(YOUR GOAL): An exact copy of all entries is required.

(Stored entries)
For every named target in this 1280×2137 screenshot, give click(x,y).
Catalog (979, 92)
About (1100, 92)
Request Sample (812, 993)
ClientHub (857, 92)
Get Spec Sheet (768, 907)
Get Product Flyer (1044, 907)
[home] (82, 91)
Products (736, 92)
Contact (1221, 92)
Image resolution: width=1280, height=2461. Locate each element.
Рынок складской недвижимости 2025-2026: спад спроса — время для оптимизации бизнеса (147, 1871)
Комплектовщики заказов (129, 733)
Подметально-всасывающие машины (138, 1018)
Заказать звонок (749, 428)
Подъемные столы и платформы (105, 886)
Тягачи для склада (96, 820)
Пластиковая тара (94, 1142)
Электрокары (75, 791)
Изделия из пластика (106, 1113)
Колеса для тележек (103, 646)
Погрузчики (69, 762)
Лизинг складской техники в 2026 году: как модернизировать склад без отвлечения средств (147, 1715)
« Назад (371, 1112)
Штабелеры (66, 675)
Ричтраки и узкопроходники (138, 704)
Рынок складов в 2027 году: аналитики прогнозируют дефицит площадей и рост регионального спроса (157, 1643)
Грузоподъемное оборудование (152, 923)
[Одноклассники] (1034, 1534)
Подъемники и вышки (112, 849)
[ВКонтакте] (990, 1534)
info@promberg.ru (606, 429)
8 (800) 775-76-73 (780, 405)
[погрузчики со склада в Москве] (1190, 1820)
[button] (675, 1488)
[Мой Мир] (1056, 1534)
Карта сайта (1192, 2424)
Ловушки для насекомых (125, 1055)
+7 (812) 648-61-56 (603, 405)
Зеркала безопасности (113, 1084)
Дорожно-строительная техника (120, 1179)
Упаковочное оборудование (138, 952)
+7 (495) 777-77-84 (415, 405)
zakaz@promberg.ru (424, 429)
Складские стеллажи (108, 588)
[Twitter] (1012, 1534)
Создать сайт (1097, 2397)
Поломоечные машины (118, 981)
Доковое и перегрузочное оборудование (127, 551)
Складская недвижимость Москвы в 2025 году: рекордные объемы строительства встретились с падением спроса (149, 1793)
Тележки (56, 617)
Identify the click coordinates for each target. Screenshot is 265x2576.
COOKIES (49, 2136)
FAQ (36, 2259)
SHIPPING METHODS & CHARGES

(RESPONSE TO THE TASK):
For every named target in this 1280×2137 screenshot, give click(x,y).
Catalog (979, 92)
About (1100, 92)
Request Sample (812, 993)
ClientHub (857, 92)
Get Spec Sheet (768, 907)
Get Product Flyer (1044, 907)
[home] (82, 91)
Products (736, 92)
Contact (1221, 92)
Image resolution: width=1280, height=2461. Locate each element.
Рынок складской недвижимости 2025-2026: спад спроса — время для оптимизации бизнеса (147, 1871)
Комплектовщики заказов (129, 733)
Подметально-всасывающие машины (138, 1018)
Заказать звонок (749, 428)
Подъемные столы и платформы (105, 886)
Тягачи для склада (96, 820)
Пластиковая тара (94, 1142)
Электрокары (75, 791)
Изделия из пластика (106, 1113)
Колеса для тележек (103, 646)
Погрузчики (69, 762)
Лизинг складской техники в 2026 году: как модернизировать склад без отвлечения средств (147, 1715)
« Назад (371, 1112)
Штабелеры (66, 675)
Ричтраки и узкопроходники (138, 704)
Рынок складов в 2027 году: аналитики прогнозируют дефицит площадей и рост регионального спроса (157, 1643)
Грузоподъемное оборудование (152, 923)
[Одноклассники] (1034, 1534)
Подъемники и вышки (112, 849)
[ВКонтакте] (990, 1534)
info@promberg.ru (606, 429)
8 (800) 775-76-73 (780, 405)
[погрузчики со склада в Москве] (1190, 1820)
[button] (675, 1488)
[Мой Мир] (1056, 1534)
Карта сайта (1192, 2424)
Ловушки для насекомых (125, 1055)
+7 (812) 648-61-56 (603, 405)
Зеркала безопасности (113, 1084)
Дорожно-строительная техника (120, 1179)
Упаковочное оборудование (138, 952)
+7 (495) 777-77-84 (415, 405)
zakaz@promberg.ru (424, 429)
Складские стеллажи (108, 588)
[Twitter] (1012, 1534)
Создать сайт (1097, 2397)
Поломоечные машины (118, 981)
Доковое и перегрузочное оборудование (127, 551)
Складская недвижимость Москвы в 2025 году: рекордные объемы строительства встретились с падением спроса (149, 1793)
Тележки (56, 617)
Identify the click coordinates for each target. Screenshot is 265x2576.
COOKIES (49, 2136)
FAQ (36, 2259)
SHIPPING METHODS & CHARGES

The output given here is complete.